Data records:
>>>
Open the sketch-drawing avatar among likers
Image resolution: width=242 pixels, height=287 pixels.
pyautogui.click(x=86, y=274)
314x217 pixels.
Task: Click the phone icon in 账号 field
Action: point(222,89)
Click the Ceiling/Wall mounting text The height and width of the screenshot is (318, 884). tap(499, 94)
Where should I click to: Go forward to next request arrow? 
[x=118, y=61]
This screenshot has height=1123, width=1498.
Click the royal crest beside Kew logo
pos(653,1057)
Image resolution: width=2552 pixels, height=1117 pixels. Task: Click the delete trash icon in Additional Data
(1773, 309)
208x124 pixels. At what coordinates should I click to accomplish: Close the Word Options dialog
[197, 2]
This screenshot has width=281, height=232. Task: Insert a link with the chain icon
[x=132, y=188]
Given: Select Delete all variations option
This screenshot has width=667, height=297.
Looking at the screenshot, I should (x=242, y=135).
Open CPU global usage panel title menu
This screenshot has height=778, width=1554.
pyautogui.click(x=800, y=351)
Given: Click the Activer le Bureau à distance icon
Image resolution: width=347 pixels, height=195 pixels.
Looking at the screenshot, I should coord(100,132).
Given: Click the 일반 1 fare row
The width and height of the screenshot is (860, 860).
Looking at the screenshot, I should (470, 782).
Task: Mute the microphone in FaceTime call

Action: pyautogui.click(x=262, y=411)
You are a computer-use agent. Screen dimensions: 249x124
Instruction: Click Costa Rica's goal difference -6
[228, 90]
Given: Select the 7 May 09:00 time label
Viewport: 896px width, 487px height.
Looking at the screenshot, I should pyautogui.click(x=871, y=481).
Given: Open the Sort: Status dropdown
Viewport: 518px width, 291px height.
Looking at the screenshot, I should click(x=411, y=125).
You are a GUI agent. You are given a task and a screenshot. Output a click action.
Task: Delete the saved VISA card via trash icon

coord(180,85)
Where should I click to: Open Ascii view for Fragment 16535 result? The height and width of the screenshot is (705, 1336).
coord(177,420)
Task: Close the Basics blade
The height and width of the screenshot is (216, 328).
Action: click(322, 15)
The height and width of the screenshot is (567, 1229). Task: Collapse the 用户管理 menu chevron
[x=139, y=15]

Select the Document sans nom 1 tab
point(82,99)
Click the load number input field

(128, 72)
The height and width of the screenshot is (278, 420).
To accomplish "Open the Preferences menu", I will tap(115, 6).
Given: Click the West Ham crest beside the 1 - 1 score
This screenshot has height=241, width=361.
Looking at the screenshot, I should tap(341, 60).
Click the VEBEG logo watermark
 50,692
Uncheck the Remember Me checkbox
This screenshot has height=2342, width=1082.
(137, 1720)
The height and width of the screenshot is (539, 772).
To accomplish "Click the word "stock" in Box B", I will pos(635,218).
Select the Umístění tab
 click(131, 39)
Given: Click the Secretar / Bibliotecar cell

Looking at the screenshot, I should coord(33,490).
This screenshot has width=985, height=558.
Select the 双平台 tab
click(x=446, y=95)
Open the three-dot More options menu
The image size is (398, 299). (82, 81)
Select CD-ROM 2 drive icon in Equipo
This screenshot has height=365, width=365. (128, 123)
<<<
_ACTION ITEM_
Restating every entry above word for word is the whole task.

_WRITTEN SOLUTION_
Open the sketch-drawing avatar among likers
Image resolution: width=242 pixels, height=287 pixels.
pyautogui.click(x=86, y=274)
314x217 pixels.
Task: Click the phone icon in 账号 field
Action: point(222,89)
Click the Ceiling/Wall mounting text The height and width of the screenshot is (318, 884). tap(499, 94)
Where should I click to: Go forward to next request arrow? 
[x=118, y=61]
This screenshot has height=1123, width=1498.
Click the royal crest beside Kew logo
pos(653,1057)
Image resolution: width=2552 pixels, height=1117 pixels. Task: Click the delete trash icon in Additional Data
(1773, 309)
208x124 pixels. At what coordinates should I click to accomplish: Close the Word Options dialog
[197, 2]
This screenshot has width=281, height=232. Task: Insert a link with the chain icon
[x=132, y=188]
Given: Select Delete all variations option
This screenshot has width=667, height=297.
Looking at the screenshot, I should (x=242, y=135).
Open CPU global usage panel title menu
This screenshot has height=778, width=1554.
pyautogui.click(x=800, y=351)
Given: Click the Activer le Bureau à distance icon
Image resolution: width=347 pixels, height=195 pixels.
Looking at the screenshot, I should coord(100,132).
Given: Click the 일반 1 fare row
The width and height of the screenshot is (860, 860).
Looking at the screenshot, I should (470, 782).
Task: Mute the microphone in FaceTime call

Action: pyautogui.click(x=262, y=411)
You are a computer-use agent. Screen dimensions: 249x124
Instruction: Click Costa Rica's goal difference -6
[228, 90]
Given: Select the 7 May 09:00 time label
Viewport: 896px width, 487px height.
Looking at the screenshot, I should pyautogui.click(x=871, y=481).
Given: Open the Sort: Status dropdown
Viewport: 518px width, 291px height.
Looking at the screenshot, I should click(x=411, y=125).
You are a GUI agent. You are given a task and a screenshot. Output a click action.
Task: Delete the saved VISA card via trash icon

coord(180,85)
Where should I click to: Open Ascii view for Fragment 16535 result? The height and width of the screenshot is (705, 1336).
coord(177,420)
Task: Close the Basics blade
The height and width of the screenshot is (216, 328).
Action: click(322, 15)
The height and width of the screenshot is (567, 1229). Task: Collapse the 用户管理 menu chevron
[x=139, y=15]

Select the Document sans nom 1 tab
point(82,99)
Click the load number input field

(128, 72)
The height and width of the screenshot is (278, 420).
To accomplish "Open the Preferences menu", I will tap(115, 6).
Given: Click the West Ham crest beside the 1 - 1 score
This screenshot has height=241, width=361.
Looking at the screenshot, I should tap(341, 60).
Click the VEBEG logo watermark
 50,692
Uncheck the Remember Me checkbox
This screenshot has height=2342, width=1082.
(137, 1720)
The height and width of the screenshot is (539, 772).
To accomplish "Click the word "stock" in Box B", I will pos(635,218).
Select the Umístění tab
 click(131, 39)
Given: Click the Secretar / Bibliotecar cell

Looking at the screenshot, I should coord(33,490).
This screenshot has width=985, height=558.
Select the 双平台 tab
click(x=446, y=95)
Open the three-dot More options menu
The image size is (398, 299). (82, 81)
Select CD-ROM 2 drive icon in Equipo
This screenshot has height=365, width=365. (128, 123)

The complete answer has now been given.